I am not so willing to accept your charging me with insulting those who give to charity with some tax saving motive. I accept the fact that charitable bequests in wills occur where, in the first instance, the person has some predilection to support charity. But decisions of this kind are most often made for a combination of reasons. Certainly acts of goodness are encouraged by, and many would not occur without, the saving that the presence of the estate tax allows.
Here is the typical case: Our hypothetical citizen, Mrs. Smith, has a very large estate, three children, and some urge to make a gift to her university. She is concerned that a major gift to that university will, in effect, be paid by the children. She is hesitant, but then she recognizes that each dollar she takes from the children's inheritance to benefit the university will only amount to 45 cents because of the 55 cents that they would have paid as estate tax. I suggest Mrs. Smith is not a person of poor character if she then concludes, aided by the recognition that the imposition on her children is relatively small, she will make the gift to the university or that she will make a larger gift than what she otherwise might have considered. I do not see this line of thinking, which is routine, as greedy.
A proposal has been made to permit non-itemizers to itemize and deduct charitable gifts in computing income taxes. Is this not predicated on the belief that the availability of a tax deduction is an incentive to give?
I do not know how many people with estates of $20 million or more filed returns last year. You say just 374 actually paid a tax. You seem to say there were thousands and thousands of people with more than $20 million who died last year and only 374 paid the tax—this is, to borrow your phrase, simply not so.
I am not aware of last year's numbers but just two years before, in 1998, there were 374 estates above $20 million that paid $4.4 billion—21.7 percent of total estate taxes. That is 374 out of the some 2,300,000 people who died that year. And just who will be providing these dollars if the estate tax goes away?
"Tens of millions of Americans employ accountants and attorneys" to avoid paying this tax. This assertion is pure hyperbole.
I agree with you and all those who see the need to raise exemptions. Your $850,000 example or possibly even your $1.5 million example is folks who should not, in my view, pay an estate tax.
What I think is fair is that we get as close as we can to a society in which every child starts the race from the same starting line. A society where a good life is one you earn, and not one that you get by winning the chromosome roulette game, is a society we should strive to create. I realize we will never fully achieve that condition. Nevertheless, an aggressive estate tax in respect to the really large estates, one that diminishes the accumulation of vast family fortunes, is a good thing.
This thought does not originate from some political maneuver by FDR. Here is Teddy Roosevelt in 1907 promoting the estate tax:
Our aim is to realize what Lincoln pointed out: the fact that there are some respects in which men are obviously not equal; but also, to insist that there should be an equality of self respect and of mutual respect, an equality before the law, and at least an approximate equality in the conditions under which each man obtains the chance to show the stuff that is in him when compared to his fellows.
Or take Herbert Hoover who said that a moderate inheritance of under $100,000 is a reasonable provision for dependents but: "Several millions of dollars is economic power and too often falls into the hands of persons of little intention to use that power for public benefit either in expansion of enterprise and employment or for public services."

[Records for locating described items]
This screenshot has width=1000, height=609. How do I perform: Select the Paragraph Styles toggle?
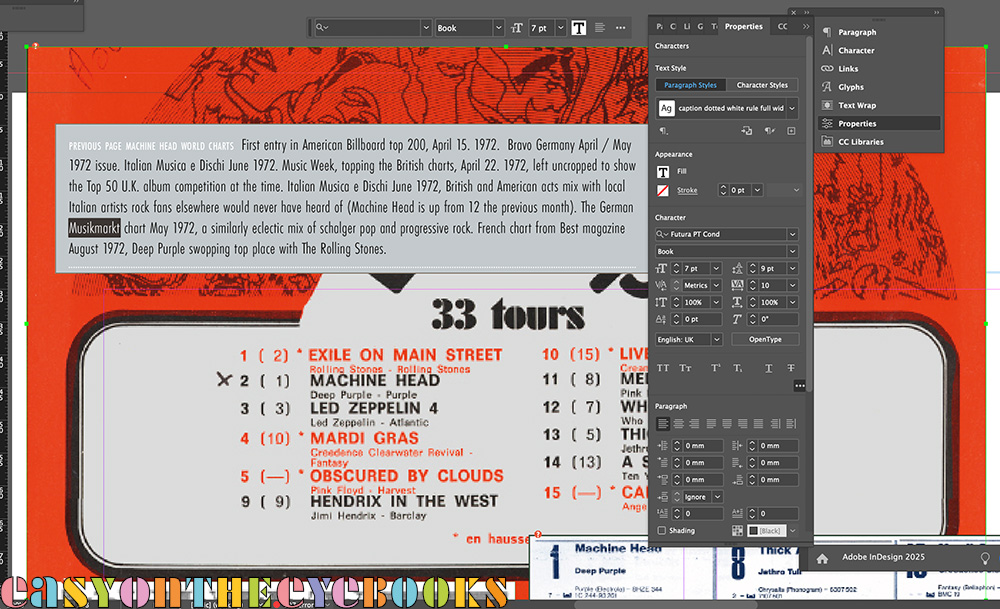point(690,85)
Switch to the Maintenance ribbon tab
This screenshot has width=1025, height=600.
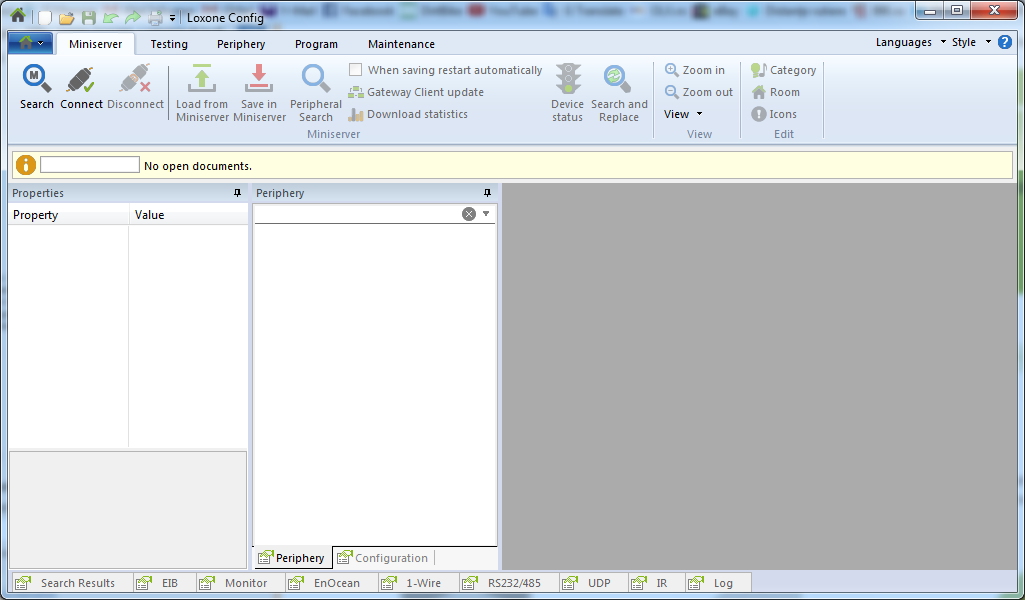(400, 44)
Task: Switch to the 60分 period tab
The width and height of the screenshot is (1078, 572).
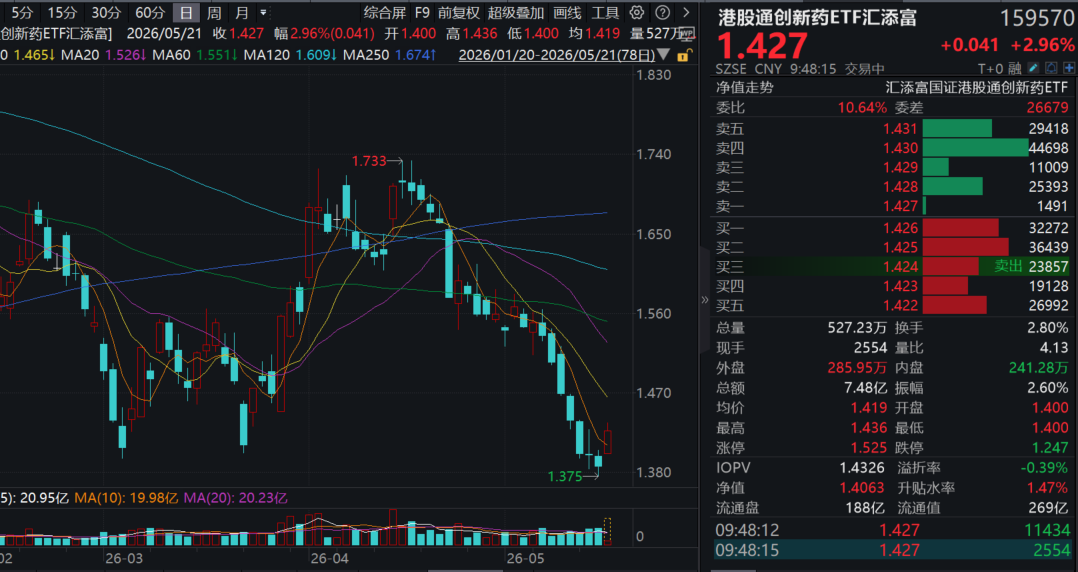Action: point(150,12)
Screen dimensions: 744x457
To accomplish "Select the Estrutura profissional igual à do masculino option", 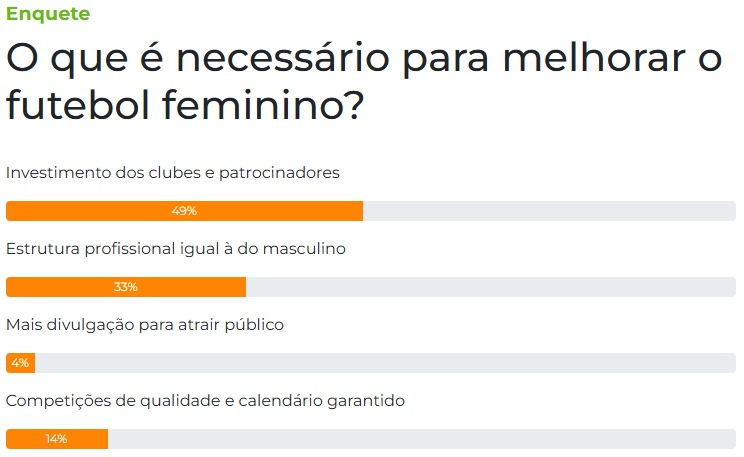I will tap(176, 249).
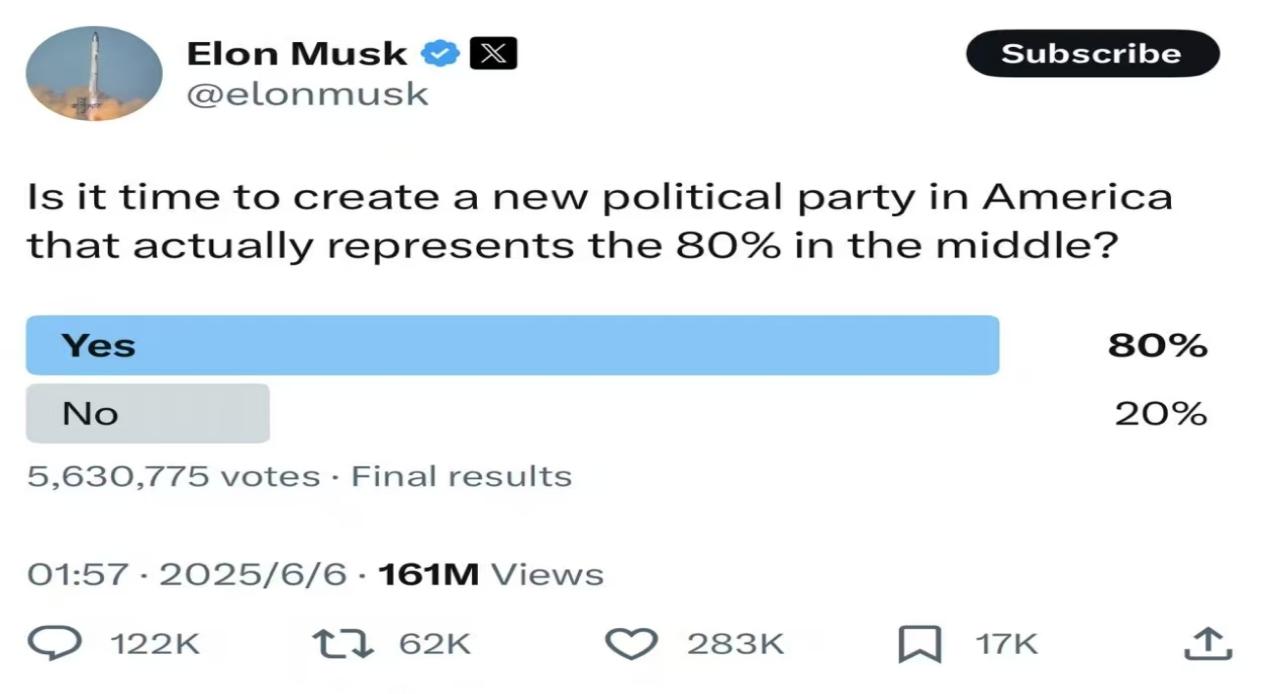Open the rocket launch profile picture
1269x694 pixels.
(94, 74)
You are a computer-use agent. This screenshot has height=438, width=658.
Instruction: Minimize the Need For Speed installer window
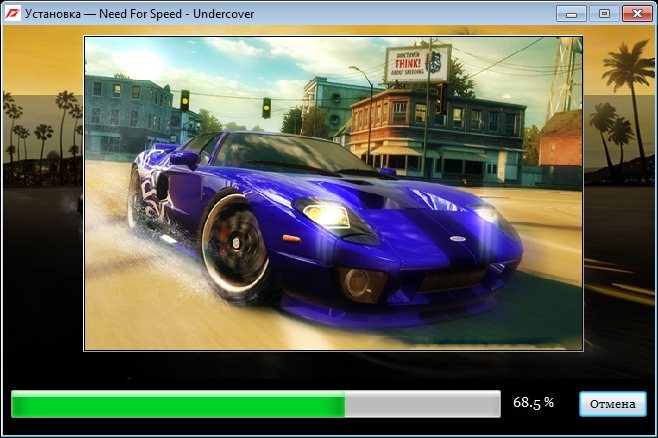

Complete the following:
**A)** Please give the part of the estate tax letter that opens with the words "A proposal has" and closes with "incentive to give?", swapping "tax deduction" for "tax credit".
**B)** Answer these questions about the estate tax letter.
(i) How many children does Mrs. Smith have?
(ii) In what year does the letter say Teddy Roosevelt promoted the estate tax?
(iii) What share of total estate taxes did the 374 estates above $20 million pay in 1998?

Task-by-task results:
**A)**
A proposal has been made to permit non-itemizers to itemize and deduct charitable gifts in computing income taxes. Is this not predicated on the belief that the availability of a tax credit is an incentive to give?

**B)**
(i) Three.
(ii) 1907.
(iii) 21.7 percent.